西门子科技大会闭门研讨工业智能落地:数据、场景与可靠性成关键焦点

问题——工业智能为何“热度高、落地难” 当前,制造业智能化转型正提速,但不少项目在试点之后难以复制推广;在一场闭门研讨中,来自制造企业与技术机构的多位代表表示,工业智能并非“把模型搬进工厂”就能立刻见效。落地难点主要集中在数据不好用、场景定义不清、系统之间不互通,以及投入产出难以评估各上。尤其柔性生产等复杂场景中,产品型号多、工艺链条长、系统割裂突出,应用效果往往与预期存在差距。 原因——瓶颈不在算法本身,而在数据、流程与组织 与会人士普遍认为,工业领域的高价值数据主要来自两类:一类是试错迭代、异常处置与事故复盘数据,沉淀了故障机理与经验规则;另一类是生产过程数据,反映工艺波动与质量形成机制。这两类数据共同构成工艺优化与预测性管理的关键基础。但在不少企业中,数据标准不统一、标注缺口大,设备与系统接口各异,导致数据难以流通、复用和沉淀。 同时,多位嘉宾提到,工业企业的竞争力不在算法本身,而在长期积累的独有数据与隐性行业知识。项目推进中的常见障碍往往不是模型能力不足,而是业务流程数字化不完整、跨部门对知识共享顾虑较多、岗位经验难以结构化表达,进而影响模型训练、验证与持续迭代。 影响——技术路线走向分层,场景牵引成为共识 研讨认为,工业智能的有效路径既不能“从技术出发找场景”,也不能“从业务出发硬套技术”,而应推动技术能力与应用场景相互对齐:由场景先把问题定义清楚,再用技术给出可度量、可迭代的解决方案。 在技术演进上,多方判断,未来更可能形成“通用基础模型+垂直行业模型”的分层架构:通用模型更接近行业公共底座,提供通用理解、推理与生成能力;垂直模型则面向具体工艺、设备与质量控制等任务,满足工业对可解释性、精度与稳定性的刚性要求。这个路径也为企业在成本、效率与安全之间寻求平衡提供了更现实的选择。 对策——以数据治理与工程化能力打通“最后一公里” 与会代表结合案例提出,推动工业智能从试点走向规模化,需要在四个上同步推进: 一是以价值链为牵引筛选“高回报场景”。例如机械设计环节,研发人员大量时间消耗在三维模型向二维图纸及工艺文档的转换上。若以规范的数据与流程为基础引入智能工具,有望缩短研发周期,减少重复劳动。 二是把数据治理前置到项目起点。
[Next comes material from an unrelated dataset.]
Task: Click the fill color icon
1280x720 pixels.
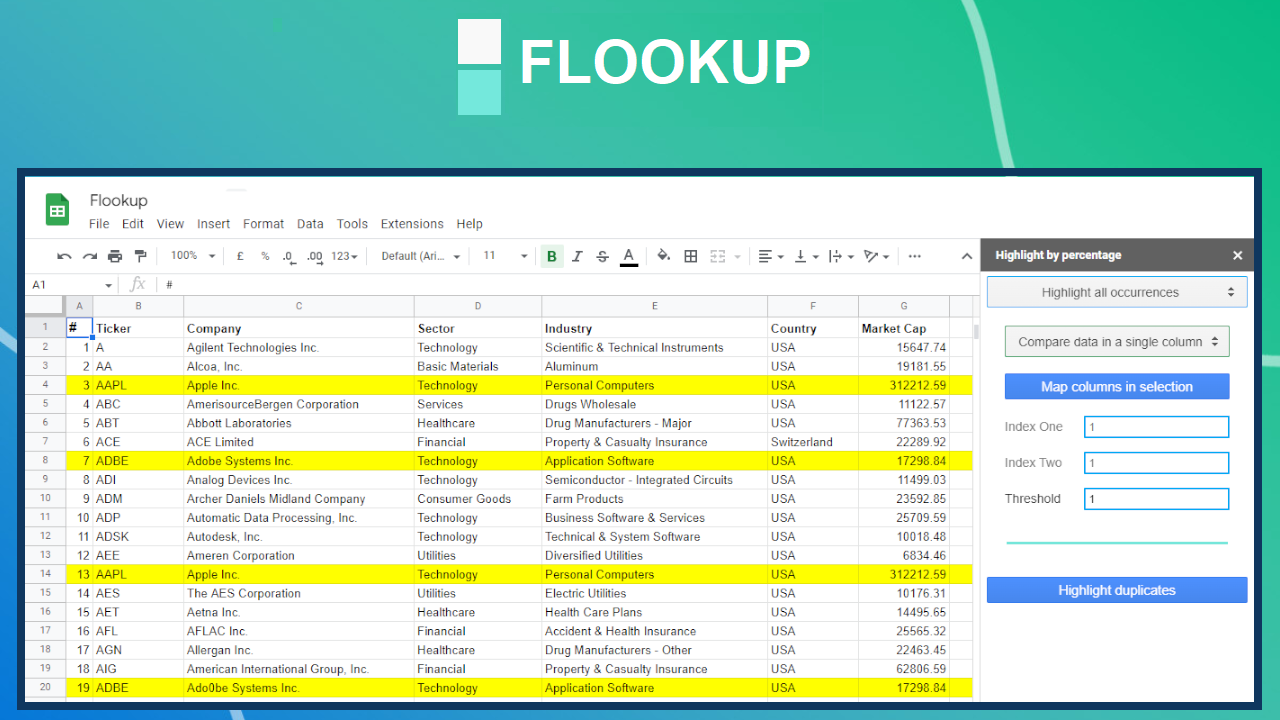Action: tap(663, 256)
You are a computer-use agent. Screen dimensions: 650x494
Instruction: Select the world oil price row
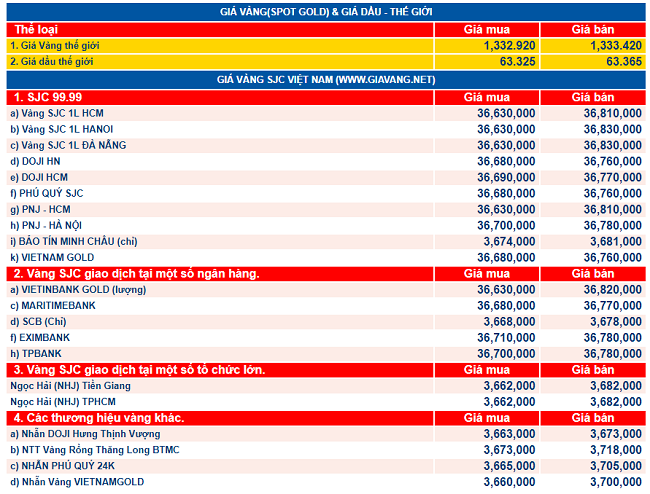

针对SKU复杂、数据未标注等问题,应建立统一的数据标准与采集口径,明确数据权属与共享边界,配套标注体系与质量评价机制,为后续训练、验证、上线与运维打牢基础。 三是强化可解释性与可验证性,避免“黑箱式”上线。某电解铝优化实践显示,单纯依赖时序大模型且可解释性不足时,难以满足现场决策要求;最终通过特征工程、小模型与智能体组合实现根因分析与工艺优化。这也提示工业现场更需要可复盘、可审计、可提升的工程体系。 四是把组织协同纳入项目管理。通过跨部门联动机制,将工艺、设备、质量、信息化与安全等职责串起来,形成从需求定义、数据准备、模型验证到运维迭代的闭环,减少“各自为战”带来的系统割裂与资源浪费。 前景——具身智能短期看可靠性与收益,先从“可标准化”环节突破 围绕具身智能进厂应用,研讨认为最大难点在于工业级可靠性与投入产出比,需要用操作成功率、精细度、系统稳定性、续航能力与节拍效率等指标接受生产现场检验。多方预计,未来两到三年,具身智能更可能先在巡检、物流搬运、简单装配、设备测试等标准化程度高、边界清晰的任务上形成规模化应用,再逐步向更复杂工艺渗透。 研讨总结环节,有与会跨国企业负责人将本轮技术变革类比电力革命,认为涉及的技术正从提升体力效率继续延伸到提升认知与决策能力。与会人士同时表示,中国拥有超大规模工业体系与快速迭代能力,在应用场景丰富度、工程化落地与产业配套上具备优势,工业智能有望在更多行业实现从点到面的复制推广。

这场高端对话揭示了工业智能化转型的关键逻辑:技术突破只是起点,更难的是把数据、流程与组织协同起来,构建人机协同的新型生产体系。正如电力革命不仅改变了动力来源,也重塑了产业形态,当前这场智能革命同样可能重新定义制造业价值链。在中国制造向中国智造跃迁过程中,如何平衡技术创新与产业需求、推动单点突破走向系统演进,将成为决定转型成败的核心命题。